The lamb chops were delicious and the presentation was beautiful, as if every spear of asparagus and tendril of morel had been set in its right place. Dessert was good, too. The wine was rough around the edges. I'd never heard of VDP Perigord before and maybe there's a good reason. Best service of the trip from the solemn, deft waitress.
2. DINNER, AUBERGE SAINT-JEAN, SAINT-JEAN DE BLAIGNAC, FRANCE
Grilled foie gras with celery root mousse and apple sorbet
Pigeon with Roasted Tomato
Chocolate Square
2005 Saint-Emilion
The chef's cute pregnant wife ran the front of the house at this ambitious restaurant on the Dordogne that probably deserves a Michelin star. The foie gras appetizer was L's favorite dish of the whole trip. It was seared, meltingly tender, and the celery root showed up three ways on the plate (I think): in a mousse, a puree, and as a brunoise. It was such a full experience of the flavor of the vegetable, and the apple sorbet tied it together perfectly. This dish was really breathtaking and announced a certain seriousness emanating from the kitchen.

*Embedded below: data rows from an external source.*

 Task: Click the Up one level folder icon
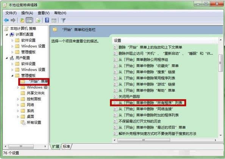[x=22, y=20]
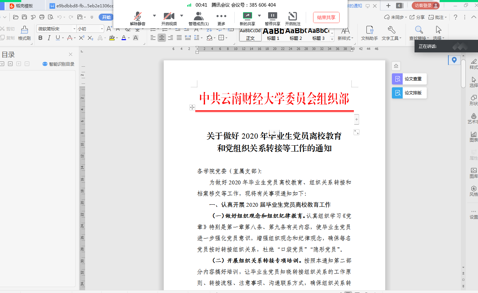Click the blue underlined font color swatch
The image size is (478, 293).
tap(123, 38)
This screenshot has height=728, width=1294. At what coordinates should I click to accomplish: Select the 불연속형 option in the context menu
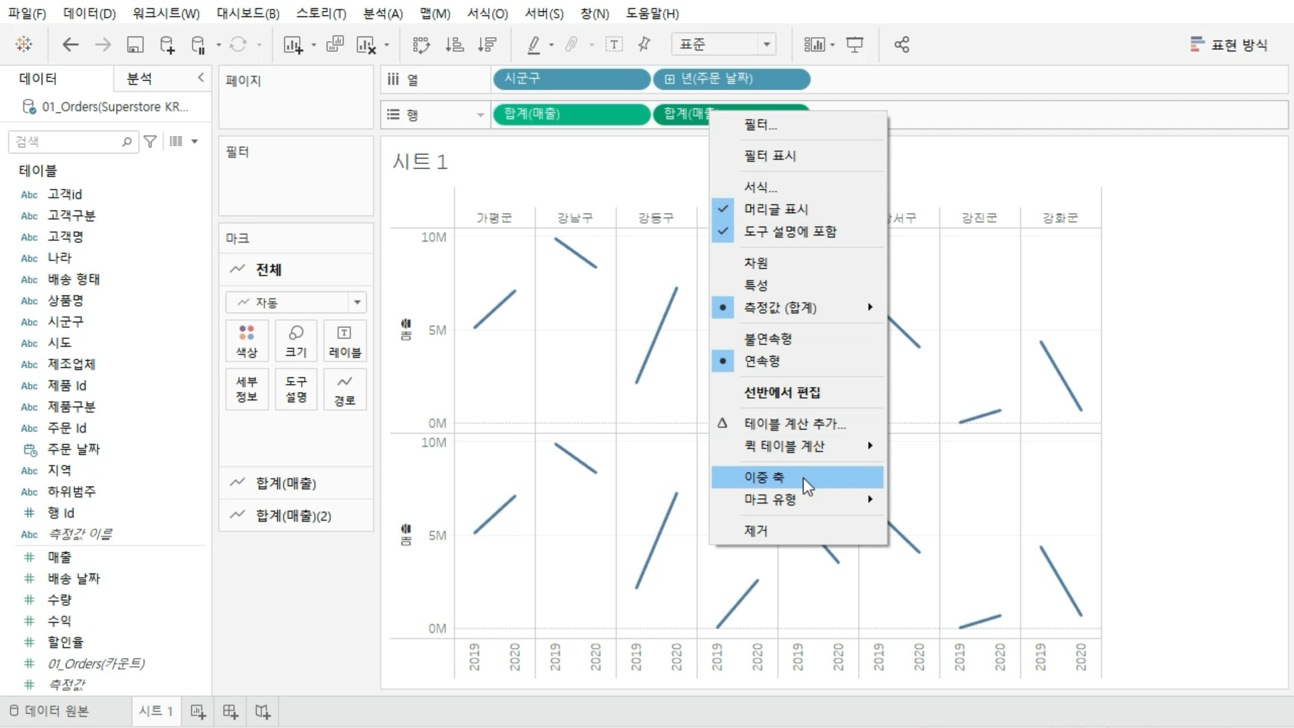click(768, 338)

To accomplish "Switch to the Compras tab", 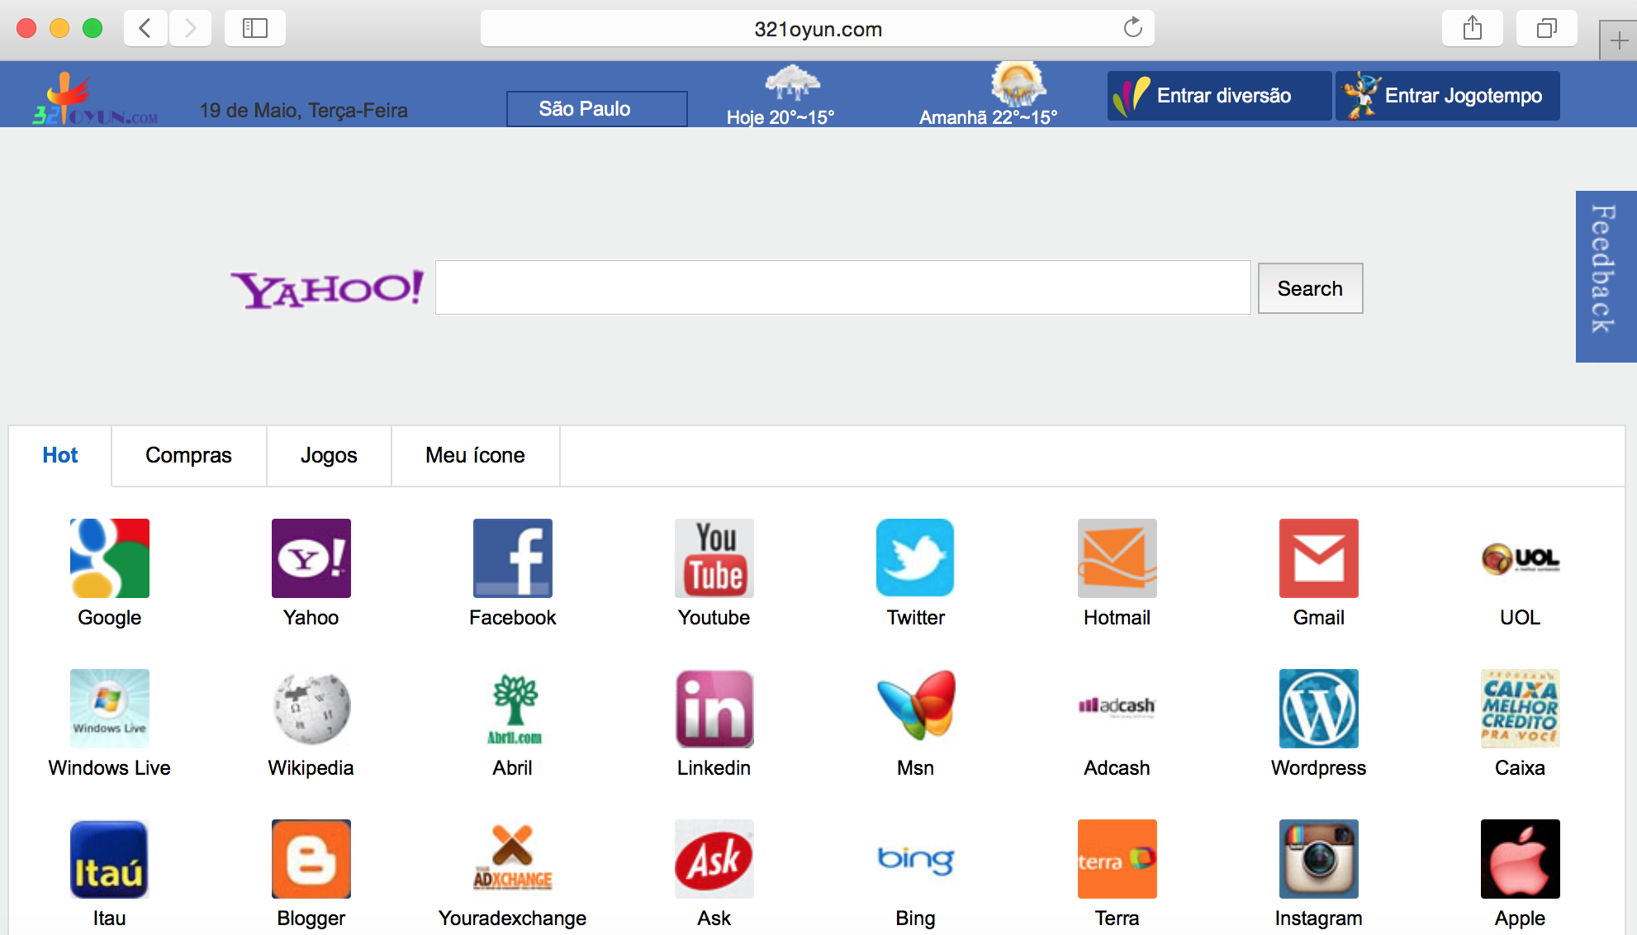I will pos(188,456).
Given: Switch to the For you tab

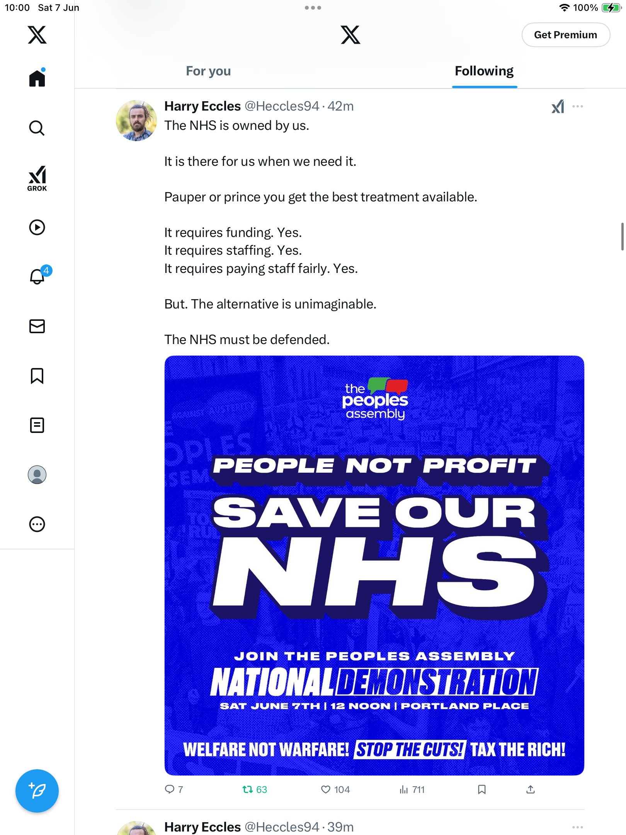Looking at the screenshot, I should click(x=208, y=71).
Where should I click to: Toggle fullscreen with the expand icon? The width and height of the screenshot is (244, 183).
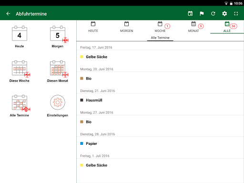coord(236,14)
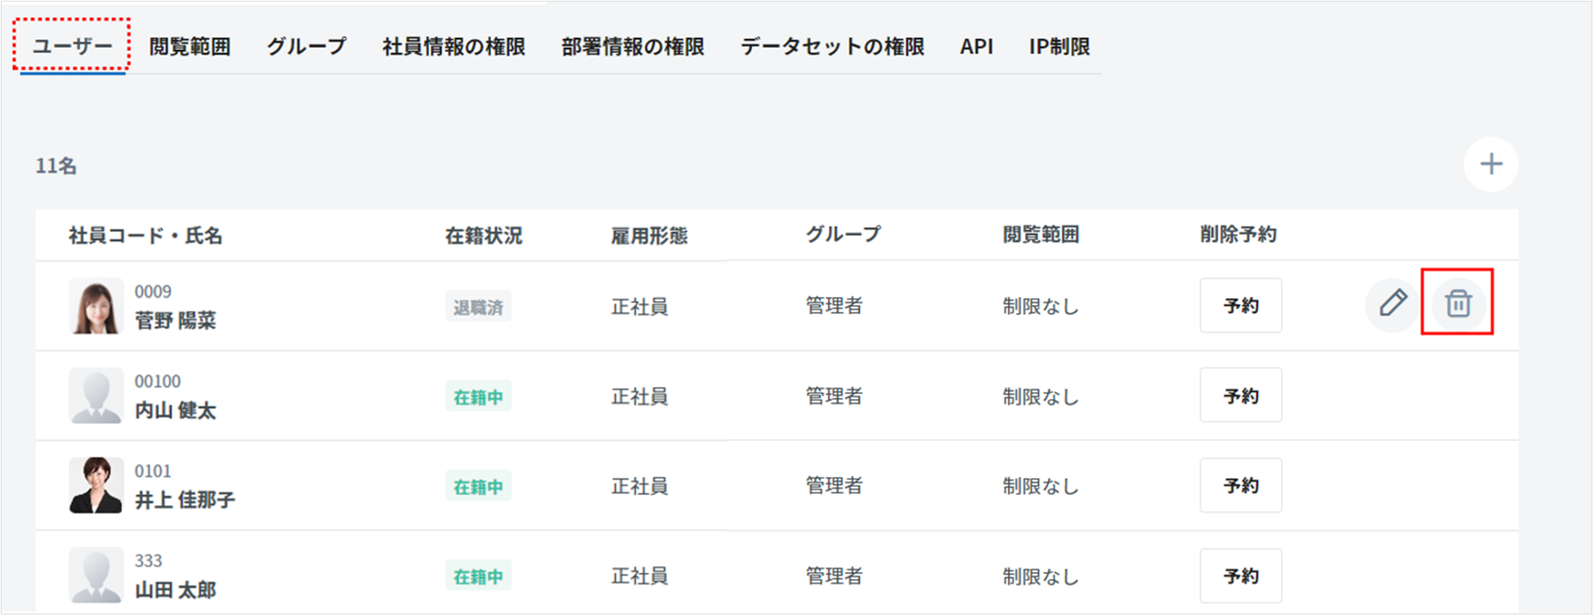Click 予約 button in 井上 佳那子 row
The width and height of the screenshot is (1593, 615).
(1240, 485)
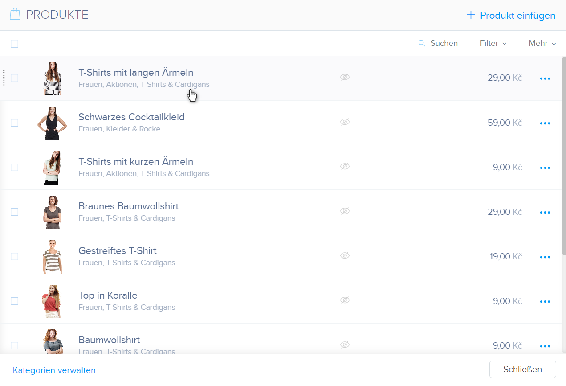Viewport: 566px width, 386px height.
Task: Click the product list vertical scrollbar
Action: coord(563,156)
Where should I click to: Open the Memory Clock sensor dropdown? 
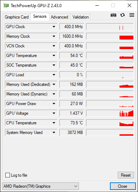click(54, 36)
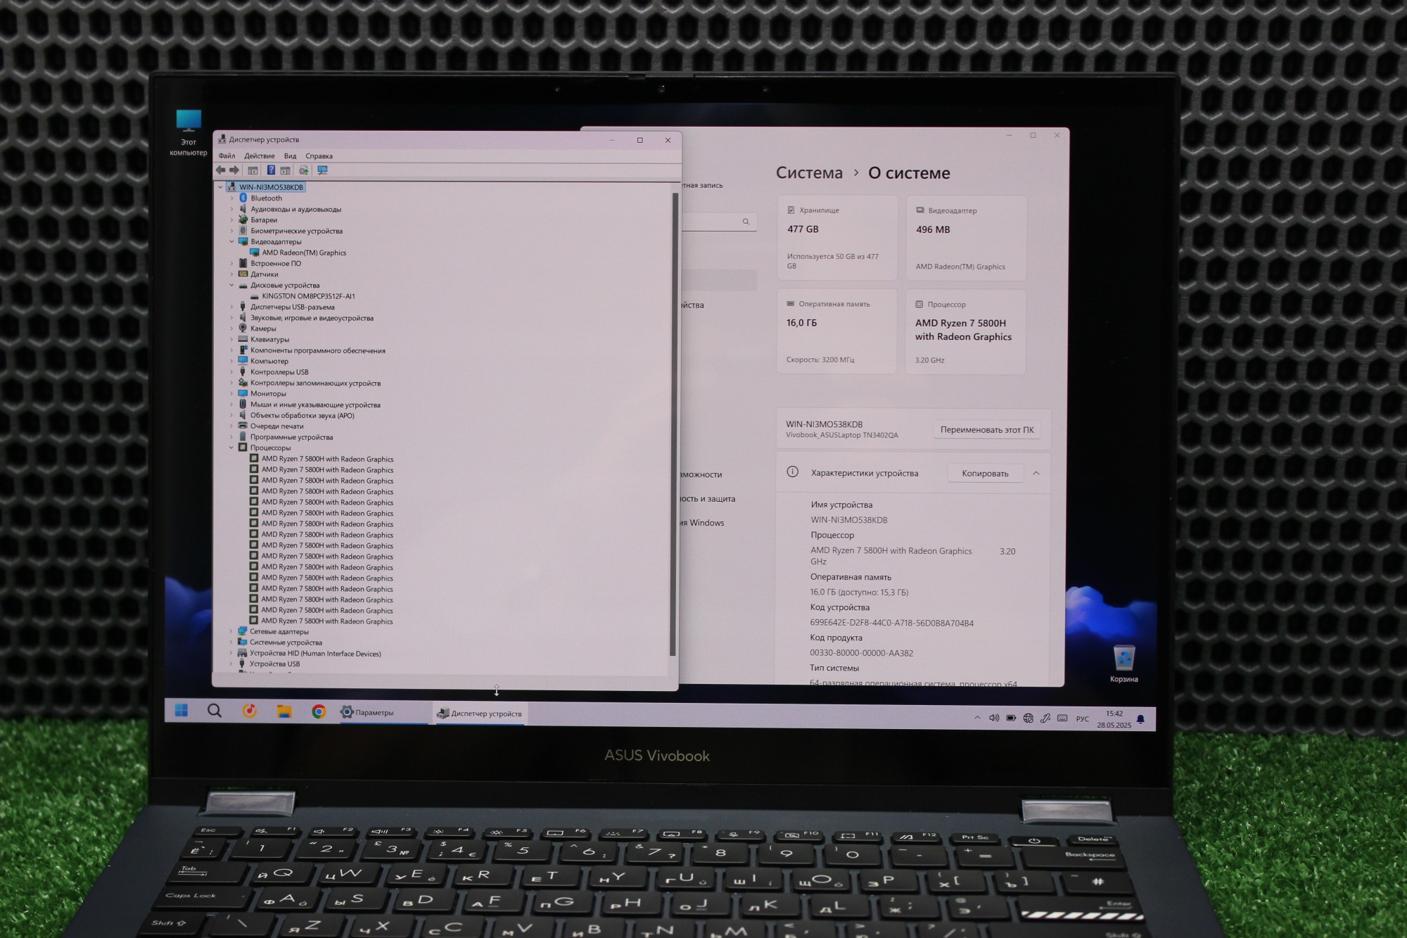The height and width of the screenshot is (938, 1407).
Task: Select KINGSTON OM8PCP3512F-AI1 disk drive
Action: tap(308, 296)
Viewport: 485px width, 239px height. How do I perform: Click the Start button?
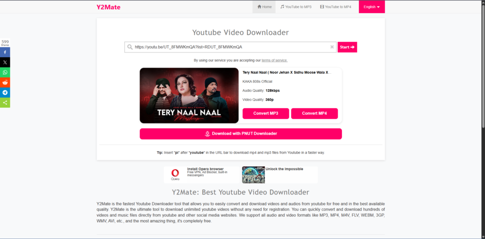347,47
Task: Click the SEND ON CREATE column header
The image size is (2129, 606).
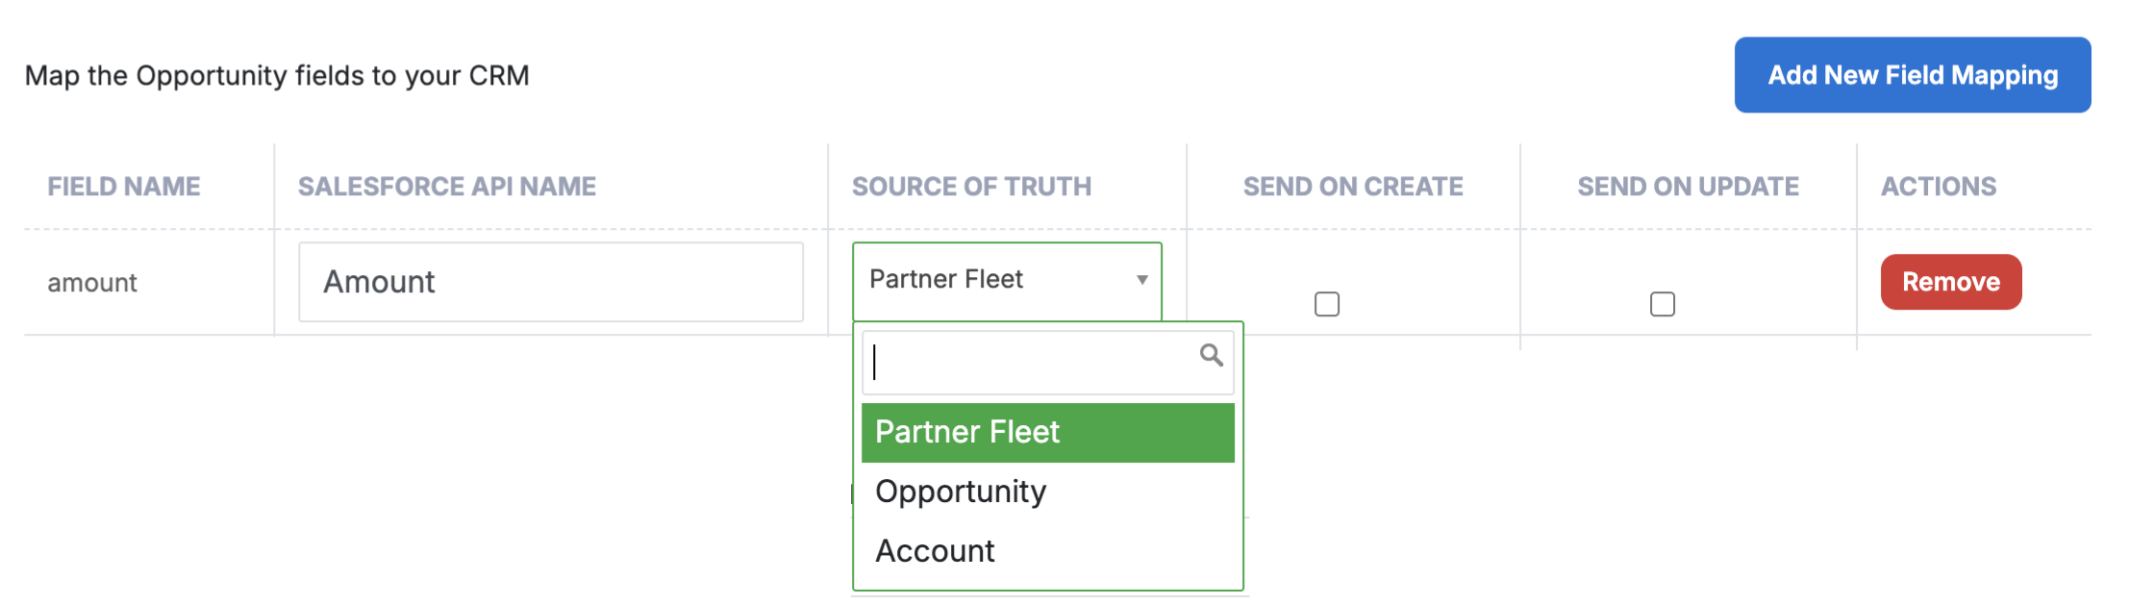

The pigeon was very good, too. The breast was possibly cooked sous-vide, perfectly pink and earthy. The leg was falling-apart tender. My dessert (some kind of brownie-like thing) was only okay, and I was very jealous of L's choice, which had a vanilla-poached pear in salted toffee sauce and caramel-chocolate wafer. We splurged for a 2005 St-Emilion, which was great.
Afterwards I asked for verbena tea. It arrived in a teapot shaped like a hedgehog, which is what the chef's surname, l'Herisson, means.
Photo: Justin Bernhaut/acpsyndication.com
1. TAPAS, CAL PEP, BARCELONA
Mixed Fry of Smelts, Shrimp, and Squid
Cockles Steamed with Sausage and White Wine
Tortilla
Grilled Shishito(?) Peppers
Sweet Sausage with White Bean
Cod with Roasted Tomato and Potato
Gran Riserva Cava
The meal of the trip for me came on our last night in town. I've tried to go to Cal Pep many times, but the line was always too long.
This was a nearly-perfect meal, marred only by the fact that the line of people waiting to dine is right behind you, meaning that you can't linger over your food the way you want to when food is this good. The bottle of cava recommended by the waiter was flinty and refreshing and had a ton of character. The salty, crispy fried fish, the opulent cod, the sausage - it was all fabulous - but the spanish tortilla, a custardy omlette of potatoes flavored with bacon and aioli, was the best dish of the trip for me. Proof that simple food can be extraordinary.
When I had to say "no" to the question "uno mas?" I was genuinely sad.